[Data excerpts]
==================================================

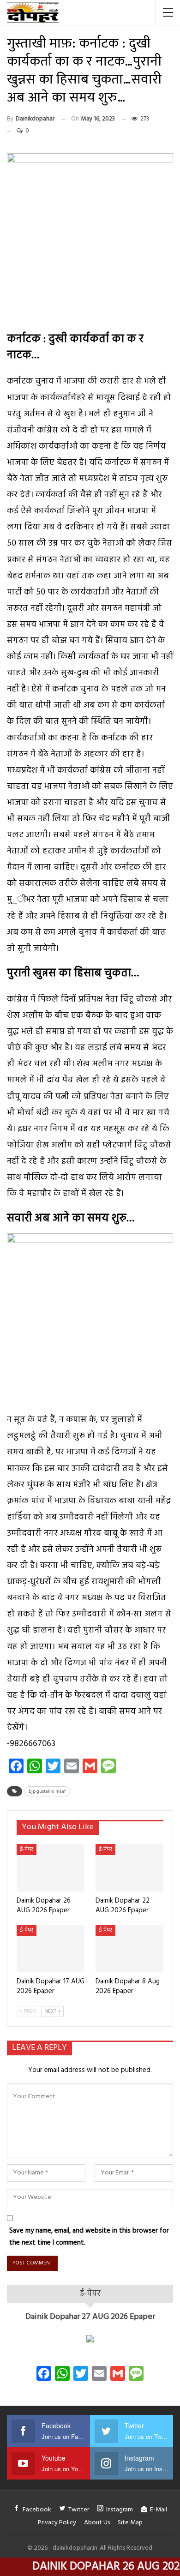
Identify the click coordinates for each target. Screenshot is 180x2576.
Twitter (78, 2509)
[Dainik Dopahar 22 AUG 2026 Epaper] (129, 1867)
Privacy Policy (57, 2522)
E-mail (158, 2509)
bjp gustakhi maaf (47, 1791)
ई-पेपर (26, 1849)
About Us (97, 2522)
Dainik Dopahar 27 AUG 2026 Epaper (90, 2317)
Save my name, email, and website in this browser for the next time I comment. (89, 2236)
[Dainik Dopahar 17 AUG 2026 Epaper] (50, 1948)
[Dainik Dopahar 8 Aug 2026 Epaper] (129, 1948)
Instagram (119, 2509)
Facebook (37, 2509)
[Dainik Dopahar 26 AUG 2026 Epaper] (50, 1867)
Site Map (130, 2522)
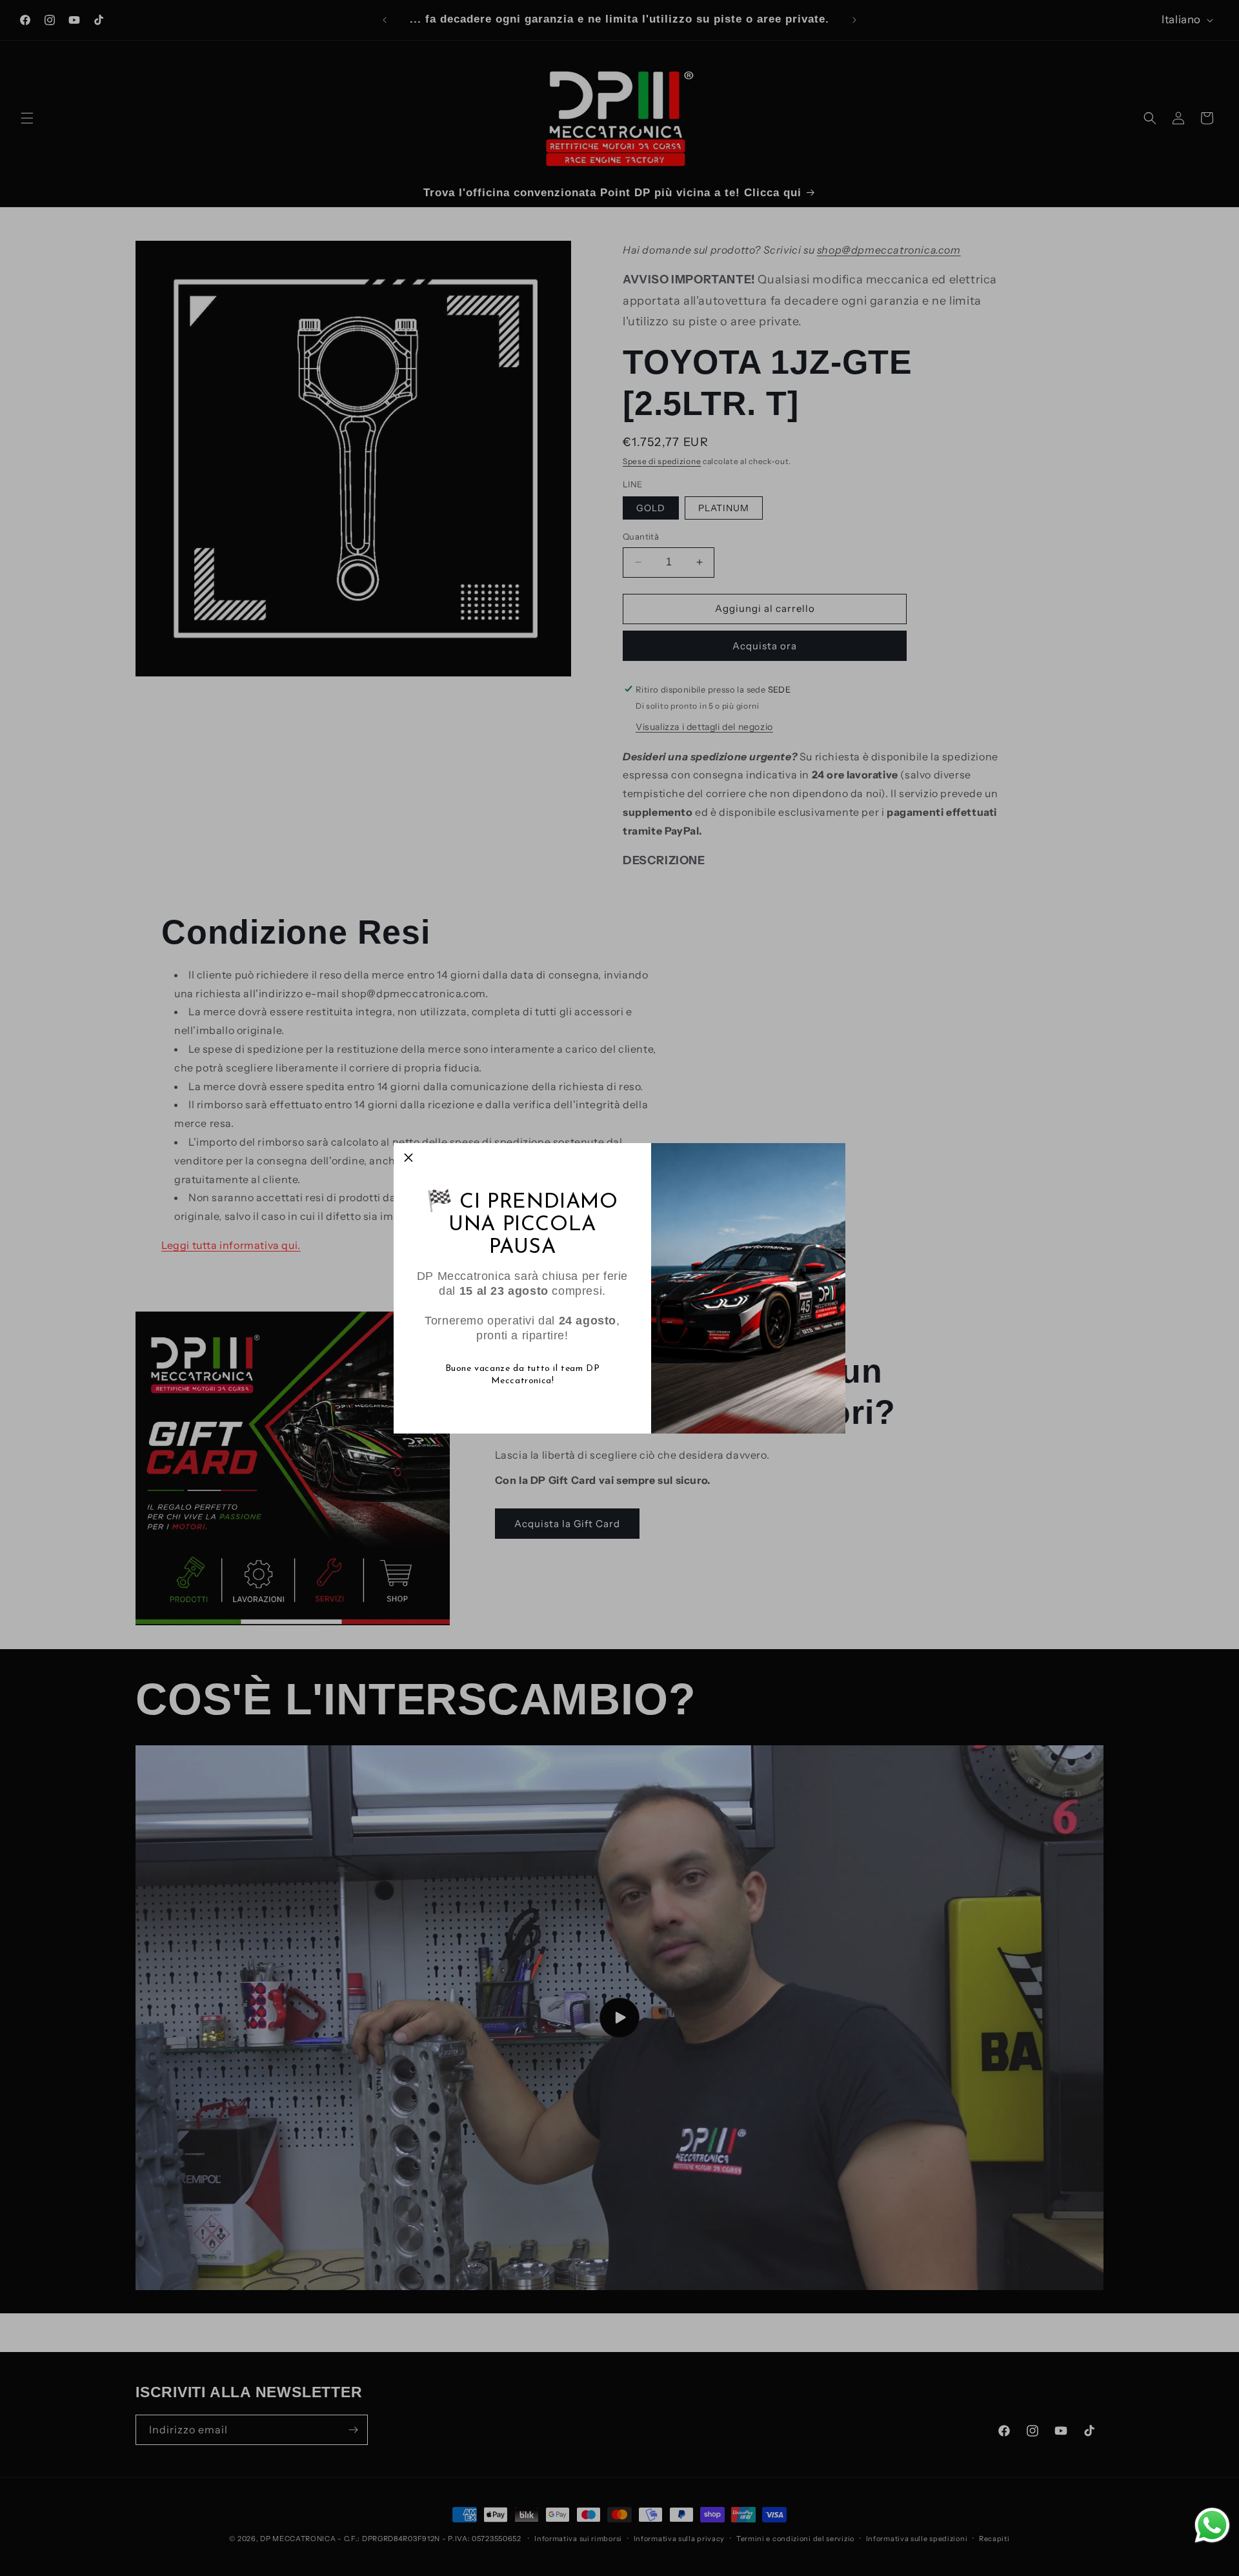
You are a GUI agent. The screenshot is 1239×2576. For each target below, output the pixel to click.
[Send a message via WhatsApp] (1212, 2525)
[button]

==================================================

AIM OF THE TASK: Output every line of the records above unchanged, and keep the pictures out.

SOLUTION TO THE EXERCISE:
Identify the click coordinates for each target. Screenshot is 180x2576.
Twitter (78, 2509)
[Dainik Dopahar 22 AUG 2026 Epaper] (129, 1867)
Privacy Policy (57, 2522)
E-mail (158, 2509)
bjp gustakhi maaf (47, 1791)
ई-पेपर (26, 1849)
About Us (97, 2522)
Dainik Dopahar 27 AUG 2026 Epaper (90, 2317)
Save my name, email, and website in this browser for the next time I comment. (89, 2236)
[Dainik Dopahar 17 AUG 2026 Epaper] (50, 1948)
[Dainik Dopahar 8 Aug 2026 Epaper] (129, 1948)
Instagram (119, 2509)
Facebook (37, 2509)
[Dainik Dopahar 26 AUG 2026 Epaper] (50, 1867)
Site Map (130, 2522)
You are a GUI agent. The screenshot is 1239×2576. For each target below, output the pixel to click.
[Send a message via WhatsApp] (1212, 2525)
[button]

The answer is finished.